Title: Dreams of Joy
Author: Lisa See
Release Date: May 31, 2011
Publisher: Random House
Genre: Literary Fiction, Historical Fiction, Multicultural Fiction
Rating: 4.25 out of 5
Warning: This summary and review may contain spoilers for Shanghai Girls by Lisa See.
Picking up where Shanghai Girls left off, after learning about the truth about her origins, Joy has taken off to China to find her father. Devastated, Pearl goes after her, worried about what Joy will find in Communist China and whether she will be able to return to the United States.
When I first picked up Dreams of Joy, I had no idea it was a sequel to Shanghai Girls. I didn’t need to know what it was about to want to read it, just because Lisa See is such a talented author. Upon opening it, though, I was very happy I’d read Shanghai Girls first because I would have missed out on a lot of emotional connections with the characters, and specifically, with Pearl. Only by understanding the hardships she’d come through in order to find safety in America, and the horrors she’d experienced since, can the reader really understand how difficult it is for Pearl to put aside everything and return to China for her daughter.
Joy is a difficult character at the beginning of the novel. I had a lot of trouble with her in Shanghai Girls, and she wasn’t any better in this book. To me, she seemed spoiled, unappreciative, and completely misguided. I wanted to reach out and hug Pearl at the same time I wanted to give Joy a good shaking. That should tell you how realistic these characters were – I felt like I was hearing someone’s story, rather than reading it in a novel.
However, Joy really changes over the course of the book. She begins to understand more about her past, about her family, as well as how much her mother and aunt sacrificed for her. She makes some incredibly poor decisions, and Pearl is wise enough to realize that she can’t stop her. Joy learns the hard way, and grows up very quickly. I absolutely loved witnessing her transformation, at the same time I ached for how much pain she had to go through.

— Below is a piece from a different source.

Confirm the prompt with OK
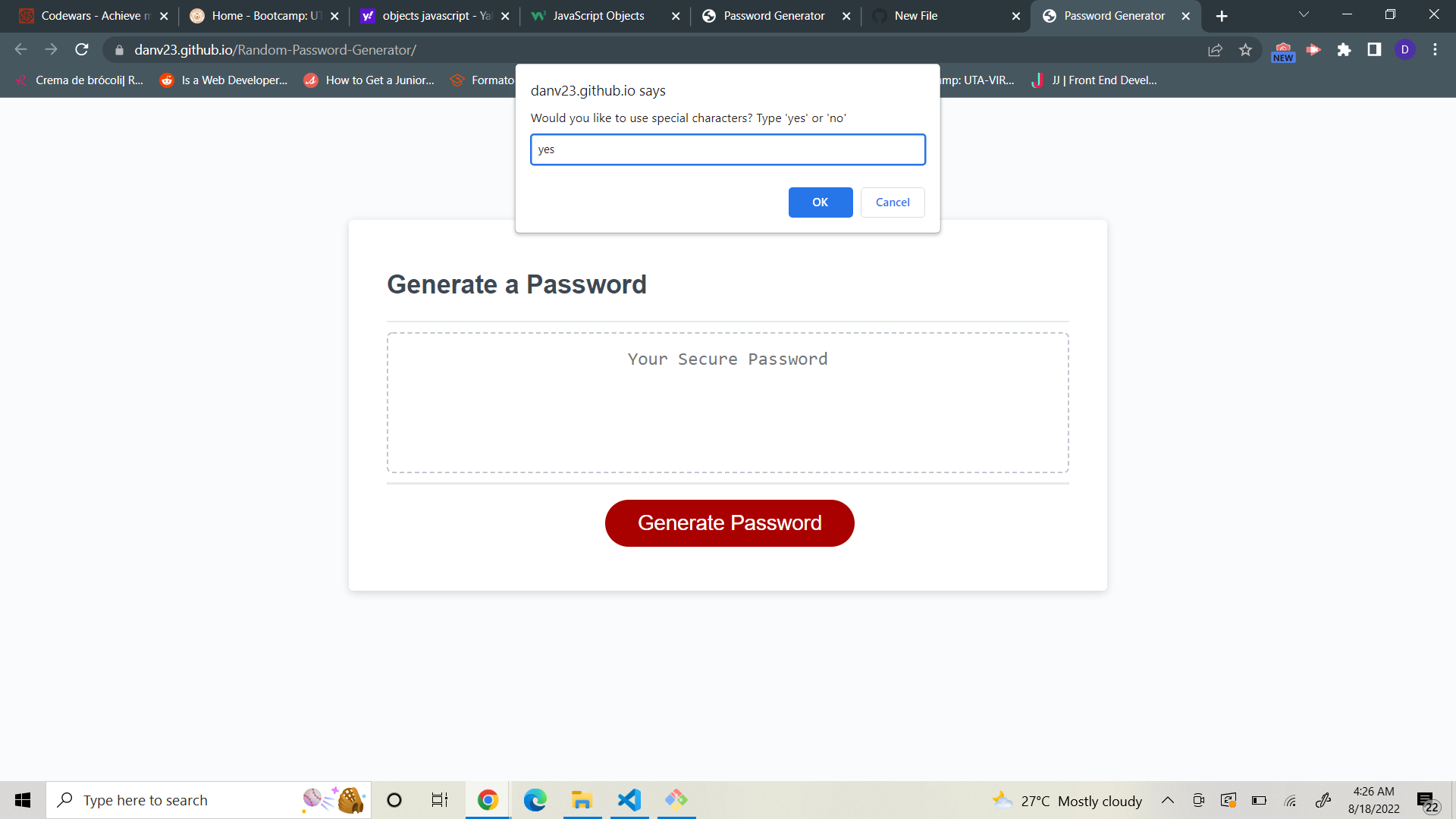Image resolution: width=1456 pixels, height=819 pixels. (821, 202)
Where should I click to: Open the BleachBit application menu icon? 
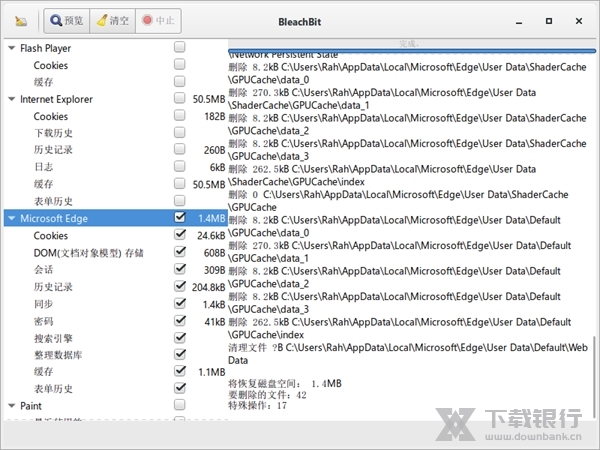20,19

See presents a very interesting and complicated portrait of Communist China. She details the inefficiency, the contempt of luxury, and hostility towards the West at the same time we see hints of how, for some people, things really haven’t changed. Everyone is under suspicion, and for the most mundane and simple of reasons. It was certainly an interesting atmosphere, and See portrayed it well. The difficulty in the book comes as things get more desperate in China. During the Great Leap Forward, there was a famine in the countryside and millions of people died. And it’s here the novel becomes really haunting. Days after I’ve finished reading it, I cannot get these descriptions out of my head. The desperation, the horror – there were times I had to put the book down just to absorb what See was telling me. The lengths people went to in order to eat, the sheer number of people that died – it was completely and utterly horrific, and that part of the book will be with me for a very long time.
From the characters to the setting to the amazing writing, Dreams of Joy is a well-crafted and engaging novel. Joy can be very difficult at times, and she is clearly completely deluded and makes hard-to-believe decisions, but despite this, I found this novel to be very powerful. Its strength is in the history and the time period, and See does an incredible job bringing it to life. I’m glad that I got to continue Pearl’s story, and am excited to see what Lisa See does next.